34 nuclear missile launch officers implicated in cheating scandal
The allegations come after some of the officers texted each other the answers to a monthly test gauging their understanding of how nuclear missiles are operated. Some may have known about the cheating, but failed to report it.
"There was cheating that took place with respect to this particular test. Some officers did it. Others apparently knew about it, and it appears that they did nothing, or at least not enough, to stop it or to report it," Air Force Secretary Deborah Lee James said at a news conference.
The cheating was found during an investigation into drug use involving 11 Air Force officers across six bases in the US and England. Of the three missile launch officers associated with the drug scandal, two serve at the Malmstrom Air Force Base in Montana and one at the F.E. Warren Air Force Base in Wyoming. The two officers at Malmstrom are also being investigated in the cheating scandal.

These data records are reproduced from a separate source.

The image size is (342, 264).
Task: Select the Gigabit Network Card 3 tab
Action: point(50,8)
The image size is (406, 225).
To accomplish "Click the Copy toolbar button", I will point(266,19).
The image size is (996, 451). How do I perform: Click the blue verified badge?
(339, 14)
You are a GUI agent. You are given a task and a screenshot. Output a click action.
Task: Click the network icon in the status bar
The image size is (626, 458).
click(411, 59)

"This is absolutely unacceptable behavior and it is completely contrary to our core values in the Air Force and as everybody here knows the Number One core value for us is integrity," Air Force Secretary Deborah Lee James told reporters.

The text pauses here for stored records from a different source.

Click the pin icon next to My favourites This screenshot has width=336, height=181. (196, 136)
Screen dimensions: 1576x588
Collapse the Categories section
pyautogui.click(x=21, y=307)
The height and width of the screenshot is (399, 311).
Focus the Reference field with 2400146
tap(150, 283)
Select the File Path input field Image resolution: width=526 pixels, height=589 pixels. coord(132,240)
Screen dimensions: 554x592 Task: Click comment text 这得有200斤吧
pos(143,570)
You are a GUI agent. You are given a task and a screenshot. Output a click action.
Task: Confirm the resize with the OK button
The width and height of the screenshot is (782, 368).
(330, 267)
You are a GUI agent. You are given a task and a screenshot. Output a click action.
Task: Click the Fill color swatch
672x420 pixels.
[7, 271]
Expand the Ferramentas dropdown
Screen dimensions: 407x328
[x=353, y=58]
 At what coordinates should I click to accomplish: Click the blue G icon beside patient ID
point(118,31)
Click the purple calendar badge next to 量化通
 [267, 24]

Approximately 190 officers oversee preparedness of US nuclear weapons systems, meaning the cheating scandal touches almost 20 percent of that force.
All officers in the command will be re-tested by the end of Thursday, the Air Force said.

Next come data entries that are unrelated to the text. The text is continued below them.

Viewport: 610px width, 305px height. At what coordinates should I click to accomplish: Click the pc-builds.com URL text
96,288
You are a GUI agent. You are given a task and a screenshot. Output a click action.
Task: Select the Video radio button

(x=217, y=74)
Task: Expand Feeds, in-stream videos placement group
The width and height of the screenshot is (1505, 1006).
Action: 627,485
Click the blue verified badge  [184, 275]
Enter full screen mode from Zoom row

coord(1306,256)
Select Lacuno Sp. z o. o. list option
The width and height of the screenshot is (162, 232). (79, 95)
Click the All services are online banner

Both officers at the Montana facility - where the Pentagon’s Minuteman 3 intercontinental ballistic missiles are controlled from - are suspected of possessing narcotics, representatives for the military admitted to reporters last Thursday. The Air Force Office of Special Investigations has opened a probe into the allegations, and both unnamed officers have in the interim been relieved of their access to classified information.
News of the drug investigation broke on Thursday moments before Defense Secretary Chuck Hagel was set to deliver what the Associated Press considered a “carefully planned pep talk” to missile officers at one of the two other facilities in the country that hosts ICBM forces amid reports of low morale within their ranks.
Speaking directly to the troops at the F.E. Warren Air Force Base, where one of the officers in caught up in the drug scandal serves, Hagel told the missilers, "We depend on your professionalism.”
"You are doing something of great importance to the world," the AP quoted Hagel as saying. "You have chosen a profession where there is no room for error — none."